Errors, cover-ups cry for punishment
By A TIMES EDITORIAL
Published April 26, 2007
The American people saw Tuesday how far the military would go to exploit the tragedy of its own men and women in uniform. A House committee walked through the lies that turned Army Ranger Pat Tillman and Pvt. Jessica Lynch into heroes in the war on terror rather than victims of their commanders' mistakes. Few abuses of power rank up there with a government fabricating the conduct of a war. Congress needs to force the Pentagon to come clean and punish those responsible.
Tillman had already become a national hero, leaving fame and fortune as an NFL star to join the Army after 9/11. Lynch, who enlisted in July 2001, was ambushed when her convoy got lost in Iraq. Her later rescue from an Iraqi hospital was glorified as a symbol of the American military spirit. But as Lynch told House members: "The story of the little girl Rambo from the hills who went down fighting, it was not true."
Tillman was killed in Afghanistan in 2004 in a friendly-fire accident the Army concealed from his family and the public for weeks, even after a nationally televised memorial service. Three investigations found a breakdown of order on the battlefield. Tillman's chain-of-command, freaked out by losing a poster boy for the war, went out of its way to suppress the truth, even though Army commanders closest to the tragedy were told almost immediately Tillman was killed by friendly fire.

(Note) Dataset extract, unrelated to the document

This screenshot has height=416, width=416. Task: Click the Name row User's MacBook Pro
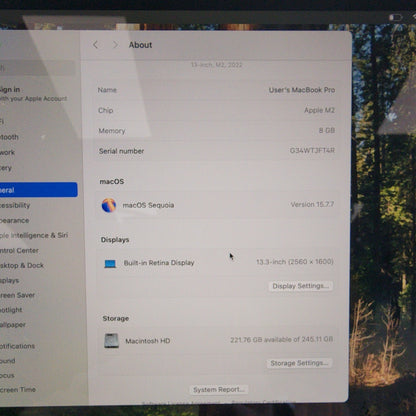click(216, 90)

Committee members were right to blast the Pentagon's acting inspector general Tuesday for the light investigation he completed last month. While singling out several officers for punishment, the inspector found no cause for criminal action and declared: "I don't see that it was a cover-up." Little wonder - Tillman's superiors kept the investigation in-house, in violation of Army policy. Those leading the first two probes never visited the site, secured evidence or took photographs. One officer withheld information from medical examiners. An independent investigator was not appointed for six months, by which time, as the inspector noted, "most of the forensic evidence had been destroyed."
The House Committee on Oversight and Government Reform needs to correct the record, find those who perverted it and remove them from government service. There are friendly-fire casualties in all wars and most are reported as such. Military members and their families deserve to know the truth. They also need to know their sacrifices are appreciated for more than their propaganda value.